Elderly Gays Fear – and Fight – Return to Closet

Feeling free to be ourselves, less inhibited and more comfortable in our own skin, is one of the pleasures of growing older. But for some gay, lesbian and transgender people it’s the opposite story. As they age and need home-care or residential care, they feel they must hide their true selves and “pass” for being straight. The closet can feel the safest place to be.

In a touching video made for ABC Radio National, 76-year-old Brian visits Norm, the love of his life, in a Catholic nursing home: “I’m always fearful of the fact I might say something [to give us away] or he might say something and we get treated like dirt,” Brian says. “……I can’t let this lot here know.” A brilliant American video called Gen Silent captures the fear felt by elderly gays, lesbian and transgender people about aged care services. One person was told: “It’s not too late for you to be cured.”

But the baby boomer generation that ‘came out’ in the 1970s and fought for gay rights is fighting again – this time to reform the aged care system. And it seems many aged care providers in Australia, including Catholic ones, are willing to learn. How are the needs of gay, lesbian and transgender people different in old age from heterosexuals’? Paul van Reyk 62, a gay activist of 30 years’ standing, put it like this: “If I get feeble and need home care workers, I don’t want to have to take the pictures off the wall….as a gay man there’ll be possessions that give people clues. I want a service that accepts me for who I am. If I go into a nursing home, I don’t want to watch We’ll Meet Again [with Vera Lynn]; I want to be able to see The Rose [with gay icon Bette Midler].”

In other words, Paul wants to be free to be himself. Lack of overt discrimination is not enough. He doesn’t want a home care worker to recoil if he shows affection to a man, or turn frosty should he want to be taken to the Gay Mardi Gras parade. He wants to be welcomed as a gay man who’s been part of gay culture. “Discrimination is quite subtle but it cuts really deep,” he said. I met Paul at a forum in Sydney organized by The Aged Care Rights Service (TARS) and ACON, the health advocacy group for the lesbian, gay, bisexual, transgender and intersex (LGBTI) community. The event was one of several held in the lead up to Saturday’s Mardi Gras parade. And along with the gay film festival, known as Afternoon Delight that’s part of NSW Seniors’ Week, the forum’s focus on elder rights is indicative of a growing interest in aging issues among the LGBTI community.

A significant number have partners and many have children (especially those who’d been married). But for others without close family ties or partners, the question of who’ll care for them in their frail years is particularly pressing. “There are people in their 80s who are going into nursing homes now that aren’t ready for them,” Paul says. “I want to make sure the system is ready for me.”

The last Federal Labor government made significant reforms. Despite opposition from the Coalition, it made it illegal for Commonwealth-funded faith-based aged care providers to discriminate against people from the LGBTI community. (They’re still free not to hire LGBTI staff, however). The LGBTI community is also included among “special needs” groups, such as Aborigines, that aged care providers must cater to in order to meet accreditation standards.
━━━━━━━━━━━━━━━━
STATED PROBLEM 1
In the rows below, take the part that opens with the line containing "Top 100 Last 6 Months (67, 342)" and closes with the line containing "PS5 (28, 1113)", both lines included. Write out each of those lines again with its request, offsetting both numbers of every coordinate answer by -80.
━━━━━━━━━━━━━━━━
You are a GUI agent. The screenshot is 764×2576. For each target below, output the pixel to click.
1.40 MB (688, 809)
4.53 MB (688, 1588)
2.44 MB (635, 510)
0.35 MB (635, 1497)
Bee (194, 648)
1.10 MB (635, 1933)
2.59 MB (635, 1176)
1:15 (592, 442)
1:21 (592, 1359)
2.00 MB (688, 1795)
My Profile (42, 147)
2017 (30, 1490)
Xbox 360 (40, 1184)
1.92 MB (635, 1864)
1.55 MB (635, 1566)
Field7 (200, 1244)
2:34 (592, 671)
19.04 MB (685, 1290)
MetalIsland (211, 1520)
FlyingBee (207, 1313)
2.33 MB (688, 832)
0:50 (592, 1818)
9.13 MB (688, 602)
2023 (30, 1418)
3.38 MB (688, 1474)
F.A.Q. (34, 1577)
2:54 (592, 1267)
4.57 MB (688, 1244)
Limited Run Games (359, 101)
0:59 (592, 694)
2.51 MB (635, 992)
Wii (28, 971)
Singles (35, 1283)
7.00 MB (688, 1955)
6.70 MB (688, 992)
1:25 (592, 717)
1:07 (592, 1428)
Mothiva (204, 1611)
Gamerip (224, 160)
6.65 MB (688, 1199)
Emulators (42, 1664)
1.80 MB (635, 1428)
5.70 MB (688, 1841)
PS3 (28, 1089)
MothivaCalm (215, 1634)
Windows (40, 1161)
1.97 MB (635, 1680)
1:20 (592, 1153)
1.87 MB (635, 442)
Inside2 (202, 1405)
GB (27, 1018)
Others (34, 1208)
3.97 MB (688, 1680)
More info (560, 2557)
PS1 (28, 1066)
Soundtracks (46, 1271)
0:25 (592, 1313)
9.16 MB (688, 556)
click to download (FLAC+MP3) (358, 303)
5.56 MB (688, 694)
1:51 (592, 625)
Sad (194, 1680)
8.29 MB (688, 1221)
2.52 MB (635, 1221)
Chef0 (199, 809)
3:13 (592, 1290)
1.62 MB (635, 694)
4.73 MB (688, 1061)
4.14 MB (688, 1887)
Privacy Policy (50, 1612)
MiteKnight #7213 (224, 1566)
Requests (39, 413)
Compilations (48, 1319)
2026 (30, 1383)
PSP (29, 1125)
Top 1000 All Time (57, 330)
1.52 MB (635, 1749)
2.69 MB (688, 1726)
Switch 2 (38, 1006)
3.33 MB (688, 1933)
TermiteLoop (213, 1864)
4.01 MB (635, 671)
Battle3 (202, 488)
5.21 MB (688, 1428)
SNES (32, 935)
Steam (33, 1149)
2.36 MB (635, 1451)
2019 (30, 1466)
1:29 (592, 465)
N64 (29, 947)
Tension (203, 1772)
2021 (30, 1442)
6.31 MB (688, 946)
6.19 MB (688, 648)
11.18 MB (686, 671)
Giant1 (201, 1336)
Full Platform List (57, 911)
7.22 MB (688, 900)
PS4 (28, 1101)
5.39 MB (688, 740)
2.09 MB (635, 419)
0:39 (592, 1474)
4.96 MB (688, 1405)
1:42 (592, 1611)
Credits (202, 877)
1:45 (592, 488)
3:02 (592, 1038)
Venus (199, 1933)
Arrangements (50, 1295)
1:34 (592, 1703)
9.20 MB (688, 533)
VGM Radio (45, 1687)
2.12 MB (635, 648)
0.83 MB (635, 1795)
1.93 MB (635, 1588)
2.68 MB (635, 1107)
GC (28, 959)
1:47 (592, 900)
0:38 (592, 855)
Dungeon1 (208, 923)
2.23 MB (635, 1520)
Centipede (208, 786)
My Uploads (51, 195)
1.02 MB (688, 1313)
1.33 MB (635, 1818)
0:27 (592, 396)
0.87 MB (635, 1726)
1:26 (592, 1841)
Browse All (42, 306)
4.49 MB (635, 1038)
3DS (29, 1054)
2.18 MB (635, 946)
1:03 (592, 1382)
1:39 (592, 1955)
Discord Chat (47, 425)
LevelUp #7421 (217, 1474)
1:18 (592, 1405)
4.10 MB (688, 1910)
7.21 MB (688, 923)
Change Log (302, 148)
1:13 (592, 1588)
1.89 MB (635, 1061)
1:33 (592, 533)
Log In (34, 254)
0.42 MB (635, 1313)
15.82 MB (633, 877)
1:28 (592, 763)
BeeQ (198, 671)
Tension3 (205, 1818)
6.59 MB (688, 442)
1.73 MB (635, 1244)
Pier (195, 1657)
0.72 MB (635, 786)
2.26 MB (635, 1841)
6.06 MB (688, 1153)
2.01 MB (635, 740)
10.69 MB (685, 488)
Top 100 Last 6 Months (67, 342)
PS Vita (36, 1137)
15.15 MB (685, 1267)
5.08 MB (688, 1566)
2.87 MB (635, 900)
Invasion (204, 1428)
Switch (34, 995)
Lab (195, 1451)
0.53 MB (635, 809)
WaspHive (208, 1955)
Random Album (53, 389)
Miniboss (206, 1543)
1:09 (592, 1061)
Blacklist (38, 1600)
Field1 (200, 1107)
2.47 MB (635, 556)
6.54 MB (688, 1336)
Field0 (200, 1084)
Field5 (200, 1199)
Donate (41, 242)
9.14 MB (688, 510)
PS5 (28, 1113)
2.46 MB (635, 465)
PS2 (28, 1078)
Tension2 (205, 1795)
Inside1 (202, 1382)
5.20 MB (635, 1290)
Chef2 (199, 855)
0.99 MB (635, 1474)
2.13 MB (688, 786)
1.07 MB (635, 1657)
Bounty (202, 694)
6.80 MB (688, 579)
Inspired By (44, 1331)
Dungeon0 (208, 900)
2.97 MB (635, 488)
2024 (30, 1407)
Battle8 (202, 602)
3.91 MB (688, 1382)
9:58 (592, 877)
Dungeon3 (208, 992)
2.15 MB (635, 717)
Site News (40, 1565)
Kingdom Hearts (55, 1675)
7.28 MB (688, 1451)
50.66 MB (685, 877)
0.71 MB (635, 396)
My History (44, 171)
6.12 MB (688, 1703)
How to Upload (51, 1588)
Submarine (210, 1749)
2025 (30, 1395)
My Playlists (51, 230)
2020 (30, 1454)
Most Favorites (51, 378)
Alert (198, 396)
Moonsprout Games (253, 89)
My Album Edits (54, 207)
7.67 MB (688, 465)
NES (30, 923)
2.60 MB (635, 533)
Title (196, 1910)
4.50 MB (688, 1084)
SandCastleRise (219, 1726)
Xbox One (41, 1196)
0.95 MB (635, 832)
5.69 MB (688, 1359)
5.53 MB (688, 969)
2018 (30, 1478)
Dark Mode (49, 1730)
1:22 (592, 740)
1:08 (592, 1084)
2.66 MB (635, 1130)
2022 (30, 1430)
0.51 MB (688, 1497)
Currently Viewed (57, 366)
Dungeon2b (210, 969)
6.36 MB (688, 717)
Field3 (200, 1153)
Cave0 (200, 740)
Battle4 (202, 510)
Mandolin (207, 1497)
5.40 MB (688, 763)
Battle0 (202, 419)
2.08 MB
━━━━━━━━━━━━━━━━
STATED PROBLEM 2
From the article on elderly gay people and aged care above, write out word for word the part that opens with the words containing "The last Federal" and closes with the words containing "meet accreditation standards.".

REPLY 1
Top 100 Last 6 Months (-13, 262)
PS Vita (-44, 1057)
15.15 MB (605, 1187)
5.08 MB (608, 1486)
2.87 MB (555, 820)
Invasion (124, 1348)
Switch (-46, 915)
Lab (115, 1371)
0.53 MB (555, 729)
WaspHive (128, 1875)
Random Album (-27, 309)
Miniboss (126, 1463)
1:09 (512, 981)
Blacklist (-42, 1520)
Field1 (120, 1027)
2.47 MB (555, 476)
6.54 MB (608, 1256)
Field0 (120, 1004)
Field5 (120, 1119)
Donate (-39, 162)
9.14 MB (608, 430)
PS5 (-52, 1033)

REPLY 2
The last Federal Labor government made significant reforms. Despite opposition from the Coalition, it made it illegal for Commonwealth-funded faith-based aged care providers to discriminate against people from the LGBTI community. (They’re still free not to hire LGBTI staff, however). The LGBTI community is also included among “special needs” groups, such as Aborigines, that aged care providers must cater to in order to meet accreditation standards.